Word and item position data:

= = = = = = =

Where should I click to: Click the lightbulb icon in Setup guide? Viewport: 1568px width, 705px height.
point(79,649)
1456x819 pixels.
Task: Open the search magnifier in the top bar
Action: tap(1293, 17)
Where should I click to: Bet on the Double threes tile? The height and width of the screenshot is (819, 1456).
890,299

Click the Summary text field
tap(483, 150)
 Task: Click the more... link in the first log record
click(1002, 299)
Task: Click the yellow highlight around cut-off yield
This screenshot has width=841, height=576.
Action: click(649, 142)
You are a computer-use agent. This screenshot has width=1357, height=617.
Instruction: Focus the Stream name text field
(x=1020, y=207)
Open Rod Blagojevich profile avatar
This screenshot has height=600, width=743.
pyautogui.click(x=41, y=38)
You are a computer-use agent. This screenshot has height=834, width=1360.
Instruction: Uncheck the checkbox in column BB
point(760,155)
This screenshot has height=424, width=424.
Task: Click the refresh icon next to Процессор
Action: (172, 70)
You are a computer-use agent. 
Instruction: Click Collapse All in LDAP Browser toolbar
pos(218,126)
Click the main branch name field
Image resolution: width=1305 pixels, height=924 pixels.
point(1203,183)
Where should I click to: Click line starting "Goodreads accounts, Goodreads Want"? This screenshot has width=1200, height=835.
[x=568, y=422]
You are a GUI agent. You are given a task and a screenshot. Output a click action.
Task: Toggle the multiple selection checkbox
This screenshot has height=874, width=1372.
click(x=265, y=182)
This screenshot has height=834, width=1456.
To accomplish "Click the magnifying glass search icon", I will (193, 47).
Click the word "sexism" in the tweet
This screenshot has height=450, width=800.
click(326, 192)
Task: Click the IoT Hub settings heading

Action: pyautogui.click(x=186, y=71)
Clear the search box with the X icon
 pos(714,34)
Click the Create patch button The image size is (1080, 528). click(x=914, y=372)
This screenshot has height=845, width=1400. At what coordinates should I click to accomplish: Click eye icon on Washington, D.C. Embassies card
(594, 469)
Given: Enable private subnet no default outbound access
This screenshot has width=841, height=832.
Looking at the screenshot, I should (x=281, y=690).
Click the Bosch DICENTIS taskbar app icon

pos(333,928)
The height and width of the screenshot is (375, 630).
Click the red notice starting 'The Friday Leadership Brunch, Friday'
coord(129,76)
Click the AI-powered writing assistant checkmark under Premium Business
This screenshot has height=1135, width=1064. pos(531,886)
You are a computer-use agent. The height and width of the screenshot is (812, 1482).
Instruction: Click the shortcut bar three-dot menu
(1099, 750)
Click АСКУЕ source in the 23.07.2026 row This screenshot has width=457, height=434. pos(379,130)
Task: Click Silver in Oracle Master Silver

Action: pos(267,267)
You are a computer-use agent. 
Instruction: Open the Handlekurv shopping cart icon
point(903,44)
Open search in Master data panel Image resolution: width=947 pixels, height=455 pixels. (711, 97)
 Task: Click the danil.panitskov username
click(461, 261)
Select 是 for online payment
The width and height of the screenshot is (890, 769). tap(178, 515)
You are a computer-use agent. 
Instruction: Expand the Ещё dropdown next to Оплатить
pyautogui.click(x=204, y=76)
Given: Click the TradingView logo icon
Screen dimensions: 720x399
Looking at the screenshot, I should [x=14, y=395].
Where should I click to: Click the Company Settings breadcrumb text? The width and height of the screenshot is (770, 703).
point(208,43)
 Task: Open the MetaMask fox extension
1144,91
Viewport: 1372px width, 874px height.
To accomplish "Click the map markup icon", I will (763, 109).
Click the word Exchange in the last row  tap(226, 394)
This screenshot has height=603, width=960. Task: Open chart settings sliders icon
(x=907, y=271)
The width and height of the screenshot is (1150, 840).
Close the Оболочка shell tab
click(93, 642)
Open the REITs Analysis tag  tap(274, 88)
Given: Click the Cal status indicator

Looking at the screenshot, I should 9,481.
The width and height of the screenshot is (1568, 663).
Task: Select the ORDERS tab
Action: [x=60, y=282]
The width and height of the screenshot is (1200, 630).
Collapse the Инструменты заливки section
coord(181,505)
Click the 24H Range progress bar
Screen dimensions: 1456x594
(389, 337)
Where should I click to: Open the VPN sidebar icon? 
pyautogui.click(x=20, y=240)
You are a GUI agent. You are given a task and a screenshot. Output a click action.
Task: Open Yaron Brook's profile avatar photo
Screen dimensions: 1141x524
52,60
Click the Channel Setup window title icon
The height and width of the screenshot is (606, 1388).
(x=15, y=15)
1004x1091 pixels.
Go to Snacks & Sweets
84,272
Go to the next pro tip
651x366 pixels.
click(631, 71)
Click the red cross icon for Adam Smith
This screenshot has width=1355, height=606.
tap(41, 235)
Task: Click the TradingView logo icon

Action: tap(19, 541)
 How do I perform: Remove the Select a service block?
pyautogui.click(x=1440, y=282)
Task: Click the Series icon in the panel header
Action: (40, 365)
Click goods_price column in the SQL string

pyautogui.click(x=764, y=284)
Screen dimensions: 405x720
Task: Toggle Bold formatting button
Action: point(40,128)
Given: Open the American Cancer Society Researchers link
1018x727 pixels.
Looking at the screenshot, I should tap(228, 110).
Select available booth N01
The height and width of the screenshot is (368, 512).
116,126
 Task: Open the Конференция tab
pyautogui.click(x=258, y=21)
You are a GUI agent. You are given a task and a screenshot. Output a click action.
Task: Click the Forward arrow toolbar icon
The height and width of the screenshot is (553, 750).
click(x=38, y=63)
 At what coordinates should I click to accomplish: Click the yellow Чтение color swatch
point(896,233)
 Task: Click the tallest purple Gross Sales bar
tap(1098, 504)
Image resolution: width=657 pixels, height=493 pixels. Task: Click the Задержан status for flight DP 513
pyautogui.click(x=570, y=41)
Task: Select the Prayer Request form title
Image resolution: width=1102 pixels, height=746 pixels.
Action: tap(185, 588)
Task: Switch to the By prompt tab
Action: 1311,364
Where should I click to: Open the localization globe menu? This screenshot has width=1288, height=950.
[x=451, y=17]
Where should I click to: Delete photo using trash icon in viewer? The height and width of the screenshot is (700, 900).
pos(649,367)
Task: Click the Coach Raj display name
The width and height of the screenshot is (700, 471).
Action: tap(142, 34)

= = = = = = =

§ Task directions
Rewrite the listing above, changing every "Where should I click to" to "Where do I click to" and leaving all other text untouched.

§ Written solution
Where do I click to: Click the lightbulb icon in Setup guide? Viewport: 1568px width, 705px height.
point(79,649)
1456x819 pixels.
Task: Open the search magnifier in the top bar
Action: tap(1293, 17)
Where do I click to: Bet on the Double threes tile? The height and width of the screenshot is (819, 1456).
890,299

Click the Summary text field
tap(483, 150)
 Task: Click the more... link in the first log record
click(1002, 299)
Task: Click the yellow highlight around cut-off yield
This screenshot has width=841, height=576.
Action: click(649, 142)
You are a computer-use agent. This screenshot has width=1357, height=617.
Instruction: Focus the Stream name text field
(x=1020, y=207)
Open Rod Blagojevich profile avatar
This screenshot has height=600, width=743.
pyautogui.click(x=41, y=38)
You are a computer-use agent. This screenshot has height=834, width=1360.
Instruction: Uncheck the checkbox in column BB
point(760,155)
This screenshot has height=424, width=424.
Task: Click the refresh icon next to Процессор
Action: (172, 70)
You are a computer-use agent. 
Instruction: Click Collapse All in LDAP Browser toolbar
pos(218,126)
Click the main branch name field
Image resolution: width=1305 pixels, height=924 pixels.
point(1203,183)
Where do I click to: Click line starting "Goodreads accounts, Goodreads Want"? This screenshot has width=1200, height=835.
[x=568, y=422]
You are a GUI agent. You are given a task and a screenshot. Output a click action.
Task: Toggle the multiple selection checkbox
This screenshot has height=874, width=1372.
click(x=265, y=182)
This screenshot has height=834, width=1456.
To accomplish "Click the magnifying glass search icon", I will (193, 47).
Click the word "sexism" in the tweet
This screenshot has height=450, width=800.
click(326, 192)
Task: Click the IoT Hub settings heading

Action: pyautogui.click(x=186, y=71)
Clear the search box with the X icon
 pos(714,34)
Click the Create patch button The image size is (1080, 528). click(x=914, y=372)
This screenshot has height=845, width=1400. At what coordinates should I click to accomplish: Click eye icon on Washington, D.C. Embassies card
(594, 469)
Given: Enable private subnet no default outbound access
This screenshot has width=841, height=832.
Looking at the screenshot, I should (x=281, y=690).
Click the Bosch DICENTIS taskbar app icon

pos(333,928)
The height and width of the screenshot is (375, 630).
Click the red notice starting 'The Friday Leadership Brunch, Friday'
coord(129,76)
Click the AI-powered writing assistant checkmark under Premium Business
This screenshot has height=1135, width=1064. pos(531,886)
You are a computer-use agent. The height and width of the screenshot is (812, 1482).
Instruction: Click the shortcut bar three-dot menu
(1099, 750)
Click АСКУЕ source in the 23.07.2026 row This screenshot has width=457, height=434. pos(379,130)
Task: Click Silver in Oracle Master Silver

Action: pos(267,267)
You are a computer-use agent. 
Instruction: Open the Handlekurv shopping cart icon
point(903,44)
Open search in Master data panel Image resolution: width=947 pixels, height=455 pixels. (711, 97)
 Task: Click the danil.panitskov username
click(461, 261)
Select 是 for online payment
The width and height of the screenshot is (890, 769). tap(178, 515)
You are a computer-use agent. 
Instruction: Expand the Ещё dropdown next to Оплатить
pyautogui.click(x=204, y=76)
Given: Click the TradingView logo icon
Screen dimensions: 720x399
Looking at the screenshot, I should [x=14, y=395].
Where do I click to: Click the Company Settings breadcrumb text? The width and height of the screenshot is (770, 703).
point(208,43)
 Task: Open the MetaMask fox extension
1144,91
Viewport: 1372px width, 874px height.
To accomplish "Click the map markup icon", I will (763, 109).
Click the word Exchange in the last row  tap(226, 394)
This screenshot has height=603, width=960. Task: Open chart settings sliders icon
(x=907, y=271)
The width and height of the screenshot is (1150, 840).
Close the Оболочка shell tab
click(93, 642)
Open the REITs Analysis tag  tap(274, 88)
Given: Click the Cal status indicator

Looking at the screenshot, I should 9,481.
The width and height of the screenshot is (1568, 663).
Task: Select the ORDERS tab
Action: [x=60, y=282]
The width and height of the screenshot is (1200, 630).
Collapse the Инструменты заливки section
coord(181,505)
Click the 24H Range progress bar
Screen dimensions: 1456x594
(389, 337)
Where do I click to: Open the VPN sidebar icon? 
pyautogui.click(x=20, y=240)
You are a GUI agent. You are given a task and a screenshot. Output a click action.
Task: Open Yaron Brook's profile avatar photo
Screen dimensions: 1141x524
52,60
Click the Channel Setup window title icon
The height and width of the screenshot is (606, 1388).
(x=15, y=15)
1004x1091 pixels.
Go to Snacks & Sweets
84,272
Go to the next pro tip
651x366 pixels.
click(631, 71)
Click the red cross icon for Adam Smith
This screenshot has width=1355, height=606.
tap(41, 235)
Task: Click the TradingView logo icon

Action: tap(19, 541)
 How do I perform: Remove the Select a service block?
pyautogui.click(x=1440, y=282)
Task: Click the Series icon in the panel header
Action: (40, 365)
Click goods_price column in the SQL string

pyautogui.click(x=764, y=284)
Screen dimensions: 405x720
Task: Toggle Bold formatting button
Action: point(40,128)
Given: Open the American Cancer Society Researchers link
1018x727 pixels.
Looking at the screenshot, I should tap(228, 110).
Select available booth N01
The height and width of the screenshot is (368, 512).
116,126
 Task: Open the Конференция tab
pyautogui.click(x=258, y=21)
You are a GUI agent. You are given a task and a screenshot. Output a click action.
Task: Click the Forward arrow toolbar icon
The height and width of the screenshot is (553, 750).
click(x=38, y=63)
 At what coordinates should I click to accomplish: Click the yellow Чтение color swatch
point(896,233)
 Task: Click the tallest purple Gross Sales bar
tap(1098, 504)
Image resolution: width=657 pixels, height=493 pixels. Task: Click the Задержан status for flight DP 513
pyautogui.click(x=570, y=41)
Task: Select the Prayer Request form title
Image resolution: width=1102 pixels, height=746 pixels.
Action: tap(185, 588)
Task: Switch to the By prompt tab
Action: 1311,364
Where do I click to: Open the localization globe menu? This screenshot has width=1288, height=950.
[x=451, y=17]
Where do I click to: Delete photo using trash icon in viewer? The height and width of the screenshot is (700, 900).
pos(649,367)
Task: Click the Coach Raj display name
The width and height of the screenshot is (700, 471).
Action: tap(142, 34)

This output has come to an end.